Dr. Balaji Sampath - one of the guiding lights of the Eureka Child project

 

Read about Dr. Balaji Sampath on Ashoka International website: http://www.ashoka.org/balaji
Dr. Balaji Sampath and his works: http://www.ashoka.org/node/3629
Dr.Balaji Sampath - winner of MIT Global Indus Technovators award: http://technovators.mit.edu/gita/2005_winners_grassroots.html

A talk by Dr. Balaji at UC Berkeley: http://www.veoh.com/userChannels.html?username=rabinpatra

 

Dr. Balaji Sampath is an AID Jeevan Saathi (Fellow). He has been actively involved in bringing about large scale changes in primary education and healthcare since 1997. He is a recipient of numerous awards including the Ashoka Fellowship for social entrepreneurship and the MIT Technovator of the Year Award. AID India's work has been supported by many leading organizations, such as UNICEF, Pratham etc.


Brief biography of Dr. Balaji Sampath:

Because his parents were often transferred to different locations for their government jobs, as a child Balaji was exposed to a number of schools across the country. In all these schools, one thing remained constant: his problem understanding scientific subjects because of ineffective teaching. Balaji’s family encouraged him to question the situation, and very early in life he devised his own system of analysis and arriving at solutions.

India’s problems, especially the riots of 1992, affected Balaji deeply, making him realize that he wanted to work for the public good. He became convinced that there cannot be any movement without volunteers. While a student at the Indian Institute of Technology in Chennai, he started volunteering in a small nearby village, coaching children in various subjects, especially mathematics and science. The village volunteer group he created in order to help him with his work was motivated enough to raise the money to start proper tutoring centers.

Higher studies took Balaji to the United States, where he started organizing fellow students and friends to raise funds for citizen sector organizations in India—knowing that such fundraising would help him start his community work once he returned to India. An initial group of 400 swelled to 1,000 and then more, evolving into chapters of AID-India across the world, which support more than 200 projects. Between 1995 and 1996, he helped mobilize considerable funds through this channel for a number of citizen sector organizations in India. He also works closely with “Asha for Education,” an organization of immigrant Indians in the United States who support significant educational initiatives in India, including the work of some Ashoka Fellows.

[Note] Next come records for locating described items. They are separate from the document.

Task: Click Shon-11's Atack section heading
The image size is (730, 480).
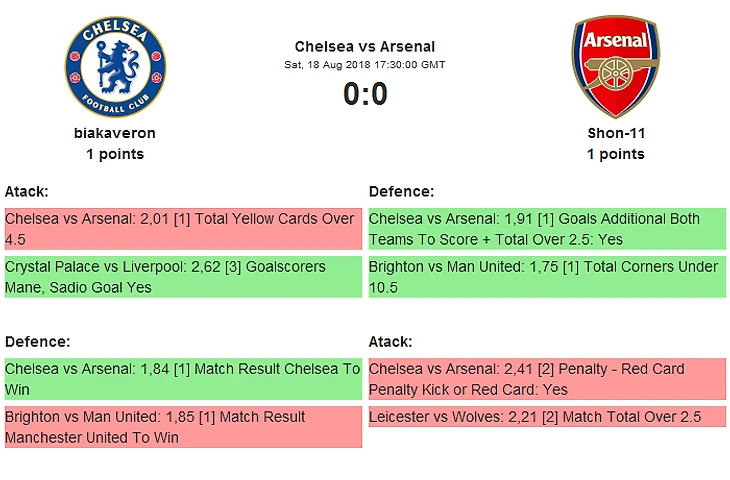Action: (391, 341)
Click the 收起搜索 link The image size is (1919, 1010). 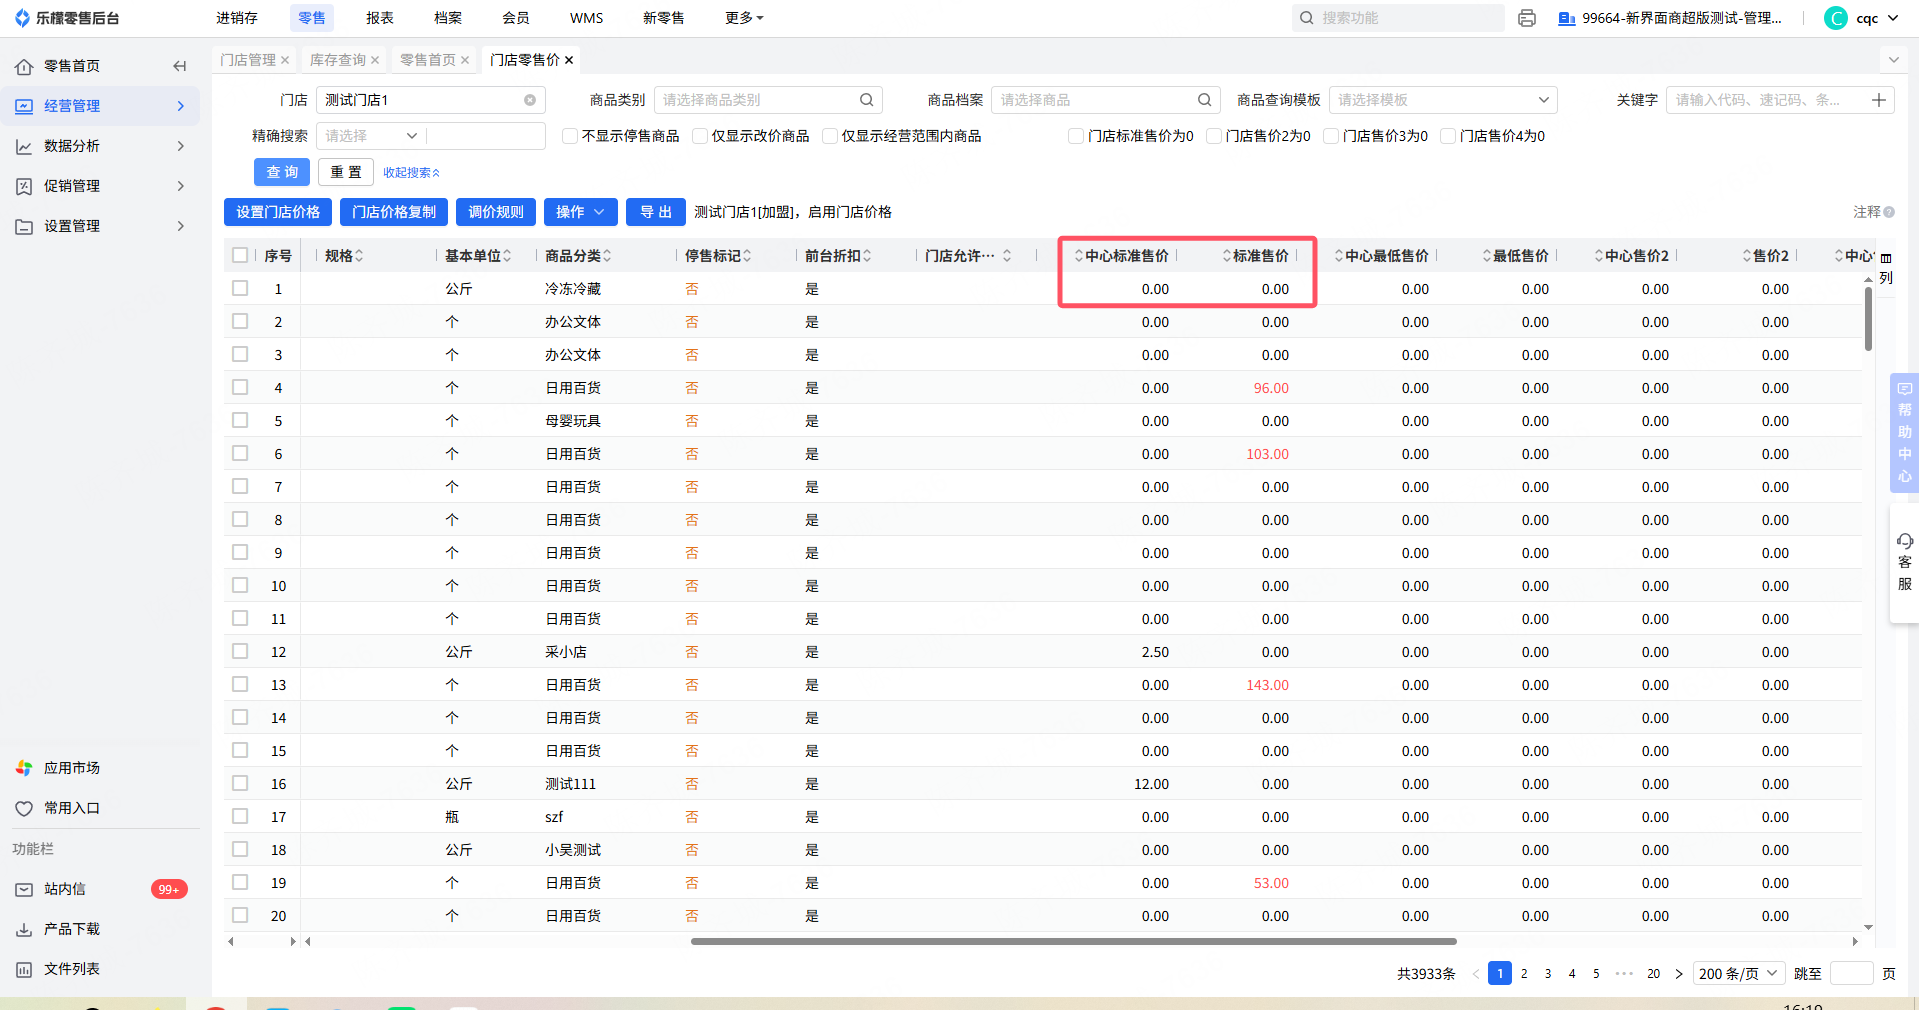(x=411, y=173)
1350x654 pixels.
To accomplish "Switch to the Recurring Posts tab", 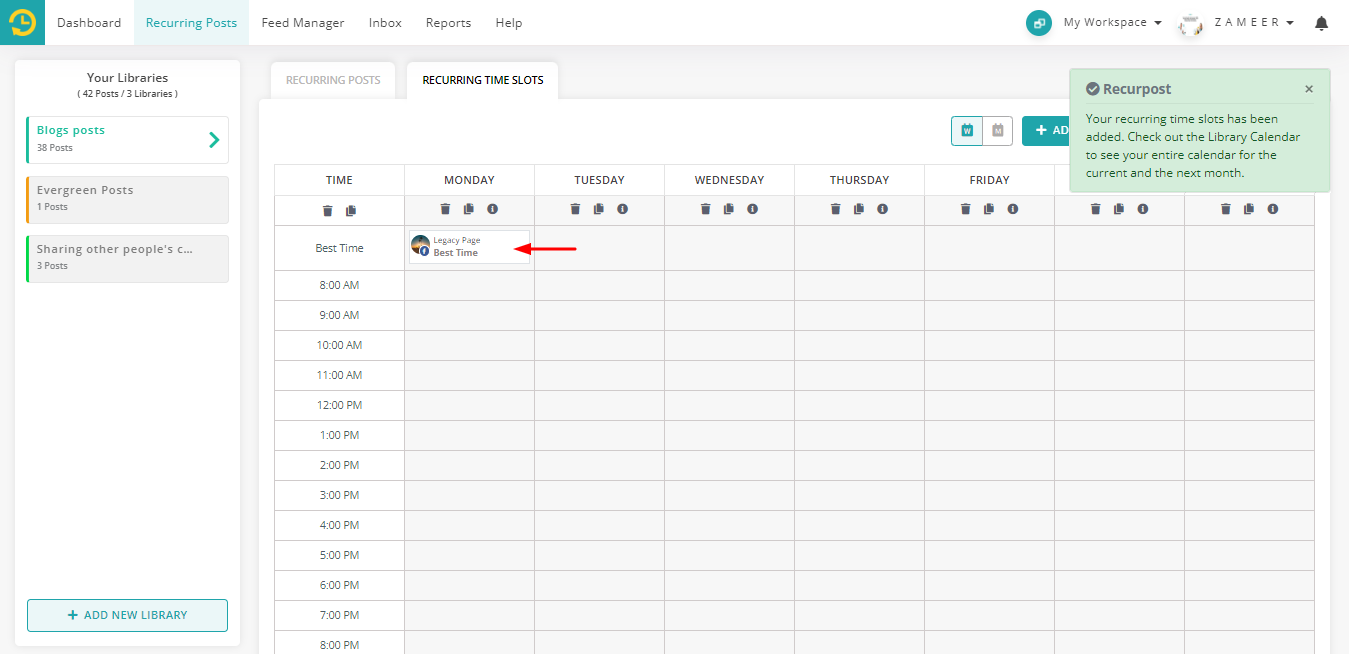I will pyautogui.click(x=333, y=80).
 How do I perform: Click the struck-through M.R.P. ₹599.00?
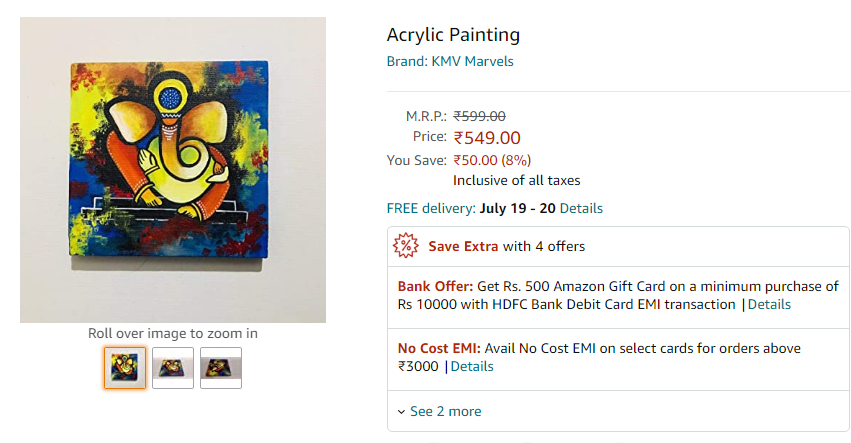(x=479, y=116)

Balaji returned to India after a doctorate in electronics and communication engineering from the University of Maryland and lived in villages to learn how best he could help upgrade the education system and create a level playing field for rural children. Having spent years trying to understand the basics of science, he naturally turned to this topic for his current work.


Dr. Balaji Sampath and Science education in India

While some elite schools in urban India are trying to change the way science is taught through expensively equipped labs and well-trained teachers, most rural government schools continue to suffer from rote memorization techniques. To counter this methodology, Balaji Sampath is introducing “Science Dialogues” into middle and high schools through a “reach-and-teach” strategy uses simple teaching techniques of dialogues and experiments that bring materials to life and helps students internalize concepts far better. After developing his materials, Balaji created a program to train volunteers to disseminate and demonstrate his techniques and the use of his materials in schools. Balaji uses a volunteer base of rural young people, most of them high school dropouts, to spread his Eureka Science Experiment Kit — a collection of 300 low-cost experiments. In effect a mobile lab, the Eureka Kit, along with a training manual for teachers, is offered to schools at a minimal cost of Rs 5,000 (US$120). By overhauling the framework of traditional teaching techniques and materials, Balaji is forming a whole new generation of thinkers who can apply well-understood, progressive principles to all aspects of life and become catalysts in the advancement and development Indian society.